The first part of the 1,000-page tome is eerily similar to the human anatomy and physiology textbooks I co-author. Some things don’t change much. The final section unveils an astonishing natural pharmacopeia, from various barks and roots, to pulverized rabbit testicles to cure older men suffering from erectile dysfunction, or perhaps the newly-named “low T.” In between are sections that are just odd.

Chapters cover hygiene, “mother and babe,” marriage, and my personal favorite, “self abuse.” “Statistics show that insanity is frequently caused by masturbation,” admonishes Dr. P., and it can be deadly. He rails against “criminal abortion,” which is “secretly practiced by women who desire to rid themselves of the evidence of immorality, and by those in wedlock who wish to avoid the care and responsibility of rearing offspring.” And the good doctor has ideas about race that echo back to Darwin. While genetic researchers today marvel at the diverse genomes of the Koisan of Namibia, Dr. P. equates them to baboons.
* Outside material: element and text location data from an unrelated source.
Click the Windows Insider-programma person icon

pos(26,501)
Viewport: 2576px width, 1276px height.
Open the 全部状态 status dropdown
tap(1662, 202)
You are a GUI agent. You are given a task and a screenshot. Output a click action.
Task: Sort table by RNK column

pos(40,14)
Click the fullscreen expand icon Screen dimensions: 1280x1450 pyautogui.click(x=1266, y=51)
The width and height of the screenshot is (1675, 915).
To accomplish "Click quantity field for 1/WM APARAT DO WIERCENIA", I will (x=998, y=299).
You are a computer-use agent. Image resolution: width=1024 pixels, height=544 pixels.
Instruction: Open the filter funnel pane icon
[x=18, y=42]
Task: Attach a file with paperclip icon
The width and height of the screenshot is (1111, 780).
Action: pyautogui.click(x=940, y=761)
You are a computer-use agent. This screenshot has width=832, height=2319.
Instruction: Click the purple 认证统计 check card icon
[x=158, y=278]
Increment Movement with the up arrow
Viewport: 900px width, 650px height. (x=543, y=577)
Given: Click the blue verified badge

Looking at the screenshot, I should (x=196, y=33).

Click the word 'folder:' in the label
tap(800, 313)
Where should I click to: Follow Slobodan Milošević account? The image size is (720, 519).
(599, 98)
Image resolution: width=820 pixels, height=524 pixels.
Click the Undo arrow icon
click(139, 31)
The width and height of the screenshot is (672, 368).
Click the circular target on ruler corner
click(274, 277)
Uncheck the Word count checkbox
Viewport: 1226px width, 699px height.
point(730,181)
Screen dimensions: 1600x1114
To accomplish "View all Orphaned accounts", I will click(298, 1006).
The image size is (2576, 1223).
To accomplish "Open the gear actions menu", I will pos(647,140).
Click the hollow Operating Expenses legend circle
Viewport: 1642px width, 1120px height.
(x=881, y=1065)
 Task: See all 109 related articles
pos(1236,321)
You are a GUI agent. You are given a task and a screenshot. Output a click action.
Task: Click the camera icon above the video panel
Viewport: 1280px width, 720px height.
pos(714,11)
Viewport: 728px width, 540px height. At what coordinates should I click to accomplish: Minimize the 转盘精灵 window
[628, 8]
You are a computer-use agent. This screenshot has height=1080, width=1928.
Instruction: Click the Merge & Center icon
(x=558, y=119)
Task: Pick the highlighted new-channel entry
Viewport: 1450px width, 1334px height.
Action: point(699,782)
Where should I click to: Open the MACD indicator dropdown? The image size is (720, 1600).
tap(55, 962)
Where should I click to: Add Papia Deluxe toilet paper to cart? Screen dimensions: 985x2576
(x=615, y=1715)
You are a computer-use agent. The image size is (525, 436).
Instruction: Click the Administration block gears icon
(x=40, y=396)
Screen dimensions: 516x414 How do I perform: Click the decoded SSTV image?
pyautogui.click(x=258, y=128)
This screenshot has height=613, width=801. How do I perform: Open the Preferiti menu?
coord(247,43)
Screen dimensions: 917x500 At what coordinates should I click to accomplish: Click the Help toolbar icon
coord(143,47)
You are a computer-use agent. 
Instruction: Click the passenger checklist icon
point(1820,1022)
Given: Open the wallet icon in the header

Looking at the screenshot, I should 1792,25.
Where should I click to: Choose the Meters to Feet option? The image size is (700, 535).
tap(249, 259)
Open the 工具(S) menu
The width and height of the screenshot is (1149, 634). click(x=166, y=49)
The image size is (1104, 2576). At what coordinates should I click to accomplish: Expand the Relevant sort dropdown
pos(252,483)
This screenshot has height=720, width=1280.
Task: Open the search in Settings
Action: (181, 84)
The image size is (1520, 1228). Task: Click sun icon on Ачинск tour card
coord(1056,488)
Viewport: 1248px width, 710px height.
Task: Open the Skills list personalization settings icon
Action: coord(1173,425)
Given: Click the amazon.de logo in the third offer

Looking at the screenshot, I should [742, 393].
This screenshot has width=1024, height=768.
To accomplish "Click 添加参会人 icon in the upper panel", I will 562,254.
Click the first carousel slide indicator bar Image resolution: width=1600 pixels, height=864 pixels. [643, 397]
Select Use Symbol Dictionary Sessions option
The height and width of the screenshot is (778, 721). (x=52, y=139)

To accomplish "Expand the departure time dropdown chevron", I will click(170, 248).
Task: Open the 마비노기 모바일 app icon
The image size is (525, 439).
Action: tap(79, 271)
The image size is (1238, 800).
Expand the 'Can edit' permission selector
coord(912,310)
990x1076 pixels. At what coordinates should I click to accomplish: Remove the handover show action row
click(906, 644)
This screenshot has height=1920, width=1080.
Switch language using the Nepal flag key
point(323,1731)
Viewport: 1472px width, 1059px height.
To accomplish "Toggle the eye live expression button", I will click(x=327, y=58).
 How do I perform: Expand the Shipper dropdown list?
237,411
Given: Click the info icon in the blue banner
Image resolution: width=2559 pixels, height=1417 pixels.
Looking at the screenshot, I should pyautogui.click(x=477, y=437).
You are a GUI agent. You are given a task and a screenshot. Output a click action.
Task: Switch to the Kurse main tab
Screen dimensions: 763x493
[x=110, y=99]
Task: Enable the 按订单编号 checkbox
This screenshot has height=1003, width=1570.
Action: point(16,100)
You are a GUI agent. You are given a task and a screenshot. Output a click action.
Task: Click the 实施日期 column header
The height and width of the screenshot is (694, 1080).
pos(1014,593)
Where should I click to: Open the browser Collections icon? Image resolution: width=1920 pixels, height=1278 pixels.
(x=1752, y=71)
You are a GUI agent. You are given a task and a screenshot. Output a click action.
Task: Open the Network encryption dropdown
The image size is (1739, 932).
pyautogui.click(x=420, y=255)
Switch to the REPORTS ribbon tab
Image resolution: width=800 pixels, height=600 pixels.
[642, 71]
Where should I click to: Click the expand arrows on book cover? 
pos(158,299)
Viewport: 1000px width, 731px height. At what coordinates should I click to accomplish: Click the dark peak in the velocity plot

The Medical Adviser is just as telling for what it omits – cancer, for example – from a time when tuberculosis (“consumption”), smallpox, and various fevers were of far more concern. It teems with terms probably not uttered in decades, and new to me: erysipelas, quinsy, scrofula, and of course spermatorrhea, about which the esteemed author obsesses (more on that soon).

The book is festooned with marvelous illustrations and page after page of testimonials. Sexism is entrenched. While names and photographs accompany the musings of women with “female weakness,” “womb trouble,” and “nervous collapse,” complaints from men with the aforementioned spermatorrhea (“seminal weakness,” aka premature ejaculation, thanks to self abuse) are identified only by case numbers.